Sev and Juel stared at her skeptically, but she shook her head and added sternly:

“Don’t ask.”

Sev and Juel politely withdrew their curiosity. Jecia continued:

“I need to report to vice so they can do something about that farming operation before it blasts a sequel to the Grand Canyon outside Bakersfield, but we need to get inside that party.  Garfield was involved.”

“Don’t suppose you saw Carter performing?” Juel asked.

Jecia shook her head.

“We should ask her about it to be sure,” Jecia said. “But if we can get an agent into that party undercover, I have a feeling we’ll find our demon. Or at least a sense of where it’s hiding out.”

“Party isn’t enough,” Sev said. “They won’t risk us spooking a trafficking operation to catch a serial killer. Which means we need to get inside the Faed to confirm trafficking as well. And to get that, we need a warrant to use lims.”

Juel shook his head.

“Like you said, it’s the weekend. Even if we found a Juris Lexis at work, they would probably want some way to verify the details of Jecia’s vision given the… ‘unorthodox’ chain of evidence. It would take us until Merday at the earliest. But there is a loophole for investigating the Faed without a warrant.”
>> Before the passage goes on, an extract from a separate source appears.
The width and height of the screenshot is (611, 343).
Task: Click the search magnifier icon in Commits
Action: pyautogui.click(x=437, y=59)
Sev and Jecia were all ears. Juel sighed. I hate that I know this. I hate why I know it.

“Amagiate akrasiacs may legally enter the Faed at will, because it technically doesn’t require any form of external ‘assistance.’ Drugs. Anima. Whatever. And before you ask, the question came up in the writer’s room of M&M. They had me do some homework, and this was the answer.”

Sev frowned.

“We don’t have any akrasiacs in Arroyo. Neither does the Los Angeles Chapter, far as I’ve heard. But we may be able to call one in. Most of the time, they’re solo agents who travel for reasons like this. And like I said, Vice will want to do everything they can to cinch this arrest.”
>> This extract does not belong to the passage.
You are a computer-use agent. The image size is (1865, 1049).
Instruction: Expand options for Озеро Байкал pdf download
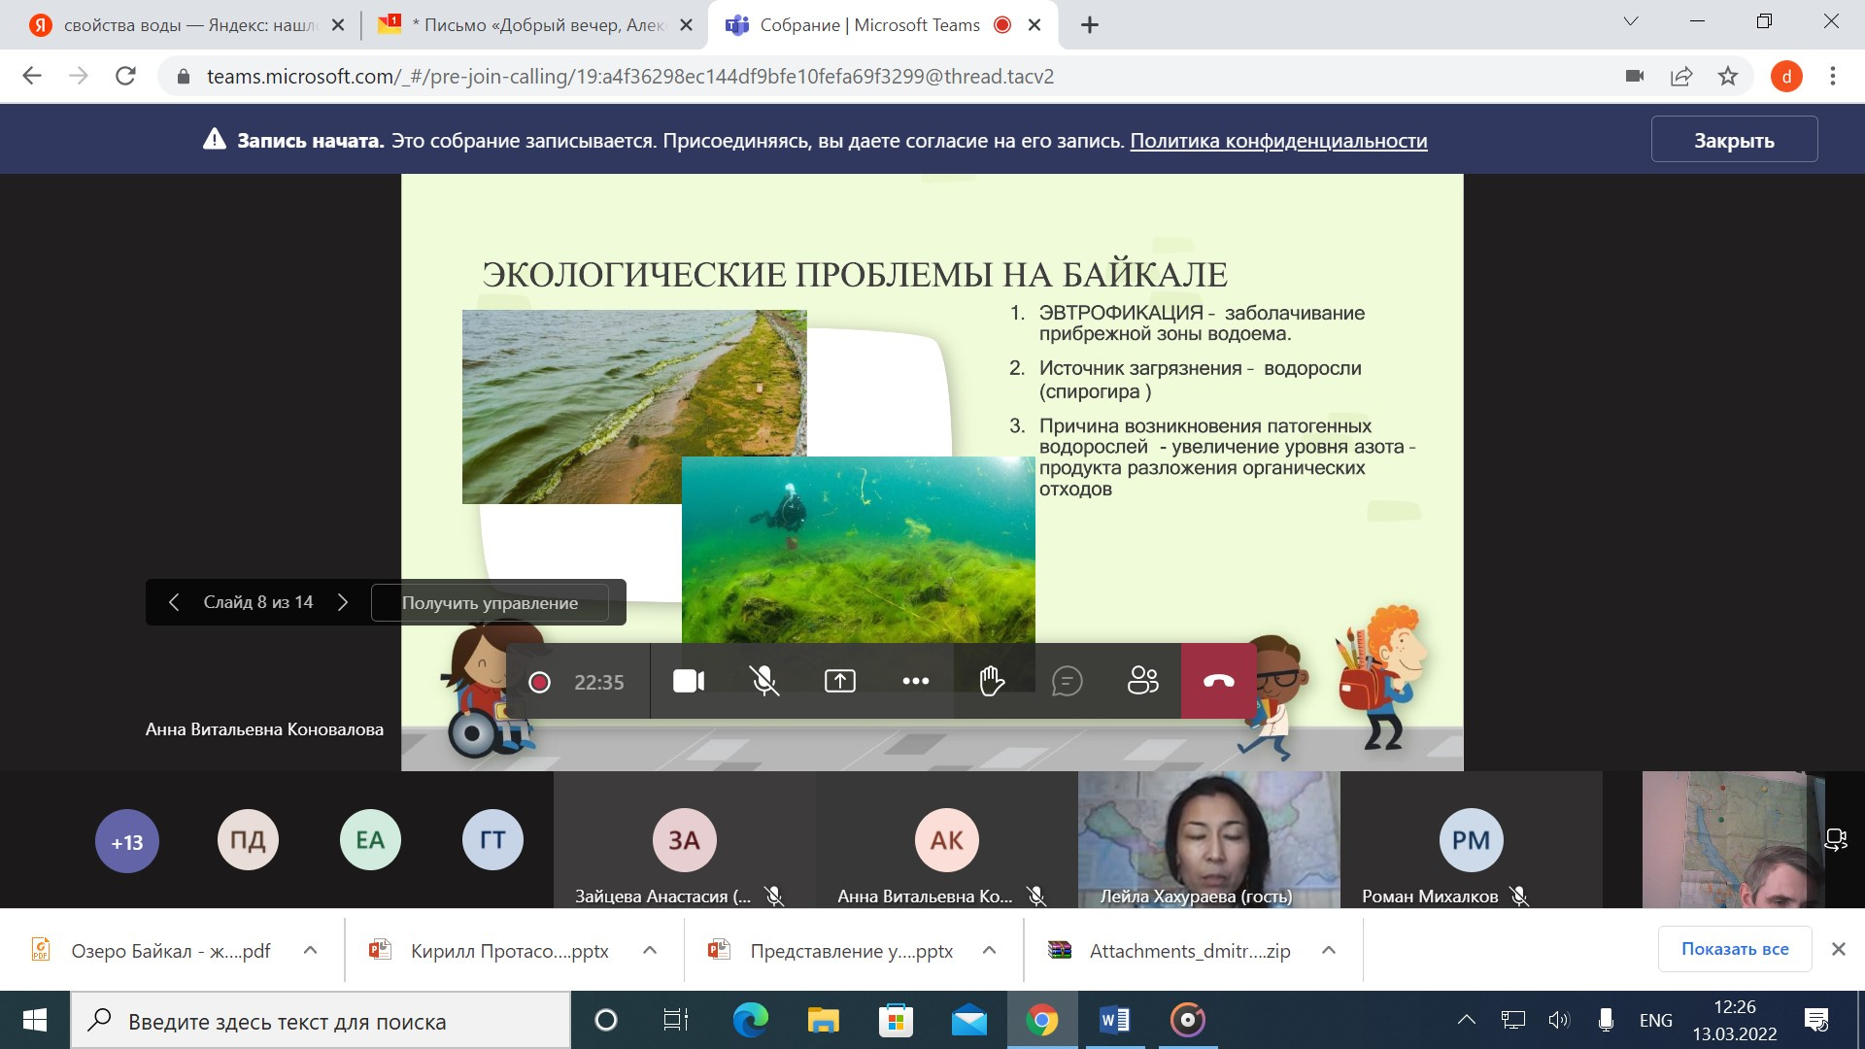(x=311, y=950)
Jecia nodded and shifted gears almost immediately.

“I’ll look into the protocol and start putting the paperwork together.”

Juel walked to his desk and queried the amagiate personnel database with the word ‘Akrasiac.’ About fifty names came up in the Los Angeles region; the overwhelming majority read as either ‘deceased,’ ‘retired,’ or ‘relocated.’ But one name was listed as ‘active personnel,’ and another as ‘aspirant.’ Both were affiliated with the Arroyo Athenaeum.

Tenured Master Fera Fitzgerald and Seventh-Year Aspirant Hace Matthews.